Hiçbir annenin, babanın, kardeşin, yurttaşın gözyaşı dökmesini, acı çekmesini istemediklerini aktaran Tanrıkulu, bu travmaların atlatılacağı, bu travmalarla yüzleşileceği yeni bir dönemin başladığını söyledi. Tanrıkulu, şöyle devam etti:

"O yüzden acı çeken, gerçekten halen acısı soğumamış yurttaşlarımızı da anlayarak ilerlemek zorundayız. Türkiye'nin her yerinde bu meseleden dolayı acı çekmiş yurttaşlarımız var. Onların sorumluluğu da bizim üzerimizde. Diyarbakır'da, bölgede binlerce faili meçhul cinayet var. Halen acısı dinmemiş insanlarımız var. Bunların acısını dindirecek bir yol hatasını önümüze koyacağız. O yol hatasıyla da onları yeniden bu cumhuriyetle barıştıracağımız bir atmosfer yaratacağız. Ben bu kararı alanlara, bu yolda katkısı olan herkese öncelikle Diyarbakır'da avukatlık yapmış, bu meseleyi bilen, bu meselenin acısını bilen bir insan olarak teşekkür ediyorum. Bir daha silahın, şiddetin, ölümün olmayacağı bir Türkiye için çalışacağıma buradan bir kez daha sizler önünde söz veriyorum.”

"Meclis Başkanı Kurtulmuş, bir komisyonun kurulması için süreci başlatmalı"
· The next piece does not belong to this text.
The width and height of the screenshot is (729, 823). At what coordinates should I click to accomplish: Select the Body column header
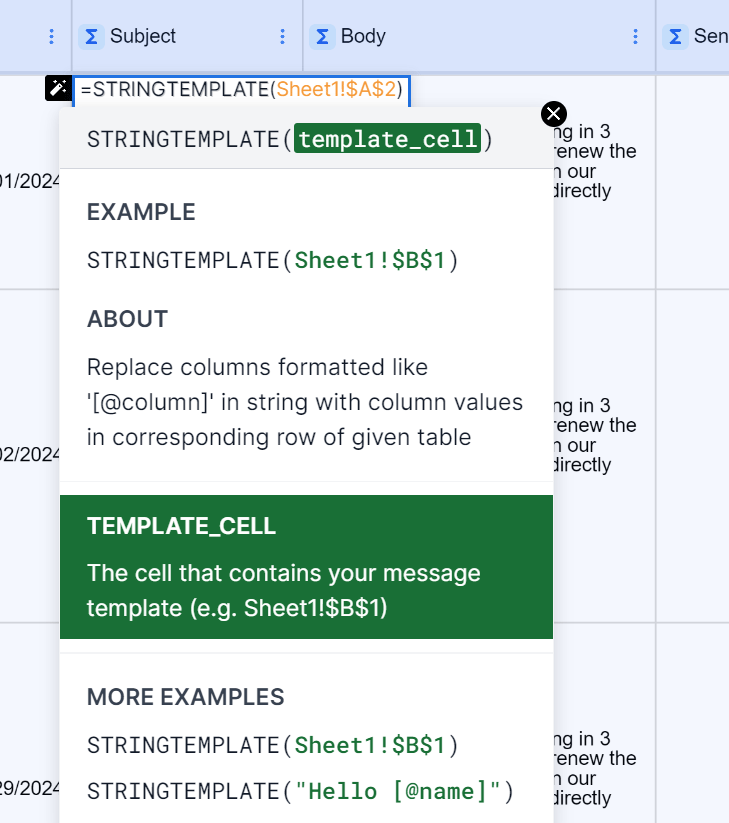coord(479,36)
TBMM Başkanı Numan Kurtulmuş’u yeni sürecin işlenmesi için bir komisyon kurmaya çağıran Tanrıkulu, “Türkiye'nin bir Kürt meselesi var. Kürt meselesi aynı zamanda bu cumhuriyetin demokrasi meselesidir. İnsan hakları meselesidir. Adalet meselesidir. Dolayısıyla hızla ama hızla bu meseleler konusunda adım atacağımız bir yol haritasının parlamentoda başlaması lazım" dedi.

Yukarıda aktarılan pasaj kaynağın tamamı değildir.